Au moins dix personnes, parmi lesquelles six secouristes et une petite fille, ont été tuées vendredi dans des frappes israéliennes dans le sud du Liban, d'après le ministère libanais de la Santé. Cela survient malgré un cessez-le-feu entre Israël et le Hezbollah, mouvement soutenu par l'Iran.
Dans la nuit de vendredi à samedi, deux frappes ont particulièrement touché des bâtiments à Tyr, peu après qu'une alerte de l'armée israélienne a été diffusée. Selon un correspondant de l'AFP, deux puissantes explosions ont été entendues tandis qu'un immeuble était en proie aux flammes et à la fumée.
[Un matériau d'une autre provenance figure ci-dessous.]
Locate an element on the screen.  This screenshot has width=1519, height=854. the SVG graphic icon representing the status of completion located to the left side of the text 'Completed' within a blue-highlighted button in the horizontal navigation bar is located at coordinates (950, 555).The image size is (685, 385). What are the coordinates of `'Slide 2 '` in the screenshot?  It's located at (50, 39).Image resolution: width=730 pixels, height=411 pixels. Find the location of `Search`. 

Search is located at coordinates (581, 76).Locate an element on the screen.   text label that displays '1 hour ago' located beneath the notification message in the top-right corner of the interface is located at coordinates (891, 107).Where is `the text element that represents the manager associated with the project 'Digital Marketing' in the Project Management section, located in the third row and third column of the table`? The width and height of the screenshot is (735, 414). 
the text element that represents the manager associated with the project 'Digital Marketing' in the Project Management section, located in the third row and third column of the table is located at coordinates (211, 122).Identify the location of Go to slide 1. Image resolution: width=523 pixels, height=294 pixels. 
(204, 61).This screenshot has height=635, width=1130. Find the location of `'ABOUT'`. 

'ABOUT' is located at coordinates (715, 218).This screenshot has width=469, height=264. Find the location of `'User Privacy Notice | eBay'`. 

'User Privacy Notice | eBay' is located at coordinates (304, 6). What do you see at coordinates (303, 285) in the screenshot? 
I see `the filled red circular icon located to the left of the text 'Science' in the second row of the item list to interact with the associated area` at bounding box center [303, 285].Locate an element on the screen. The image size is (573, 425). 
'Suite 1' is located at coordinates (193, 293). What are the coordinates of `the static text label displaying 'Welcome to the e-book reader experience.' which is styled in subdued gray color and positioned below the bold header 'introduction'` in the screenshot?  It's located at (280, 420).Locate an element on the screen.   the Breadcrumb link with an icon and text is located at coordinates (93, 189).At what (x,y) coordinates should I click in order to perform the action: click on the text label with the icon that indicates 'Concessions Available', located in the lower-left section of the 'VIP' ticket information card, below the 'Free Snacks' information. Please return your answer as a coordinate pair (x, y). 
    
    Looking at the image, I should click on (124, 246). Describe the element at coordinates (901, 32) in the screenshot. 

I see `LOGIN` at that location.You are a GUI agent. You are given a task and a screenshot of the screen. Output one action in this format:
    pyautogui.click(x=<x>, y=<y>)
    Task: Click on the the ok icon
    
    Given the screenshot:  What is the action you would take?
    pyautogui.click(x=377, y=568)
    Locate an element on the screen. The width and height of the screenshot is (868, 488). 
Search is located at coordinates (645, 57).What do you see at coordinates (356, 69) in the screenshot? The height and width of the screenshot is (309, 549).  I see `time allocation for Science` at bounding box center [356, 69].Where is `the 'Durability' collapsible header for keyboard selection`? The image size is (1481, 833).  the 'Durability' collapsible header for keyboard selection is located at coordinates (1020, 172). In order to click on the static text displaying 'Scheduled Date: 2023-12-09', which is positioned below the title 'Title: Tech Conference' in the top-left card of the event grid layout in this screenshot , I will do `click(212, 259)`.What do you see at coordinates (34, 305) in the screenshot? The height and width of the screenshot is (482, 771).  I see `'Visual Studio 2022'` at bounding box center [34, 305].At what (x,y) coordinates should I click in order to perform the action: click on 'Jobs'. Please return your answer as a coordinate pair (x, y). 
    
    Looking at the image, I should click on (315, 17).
Une seconde explosion s'est également produite, générant une colonne de fumée visible dans la ville.
L'armée israélienne a déclaré que ces constructions servaient aux opérations du Hezbollah. Suite à l'avertissement, des secouristes et policiers ont utilisé des haut-parleurs pour inciter les habitants à évacuer la zone. La panique a conduit à des embouteillages alors que les citoyens fuyaient.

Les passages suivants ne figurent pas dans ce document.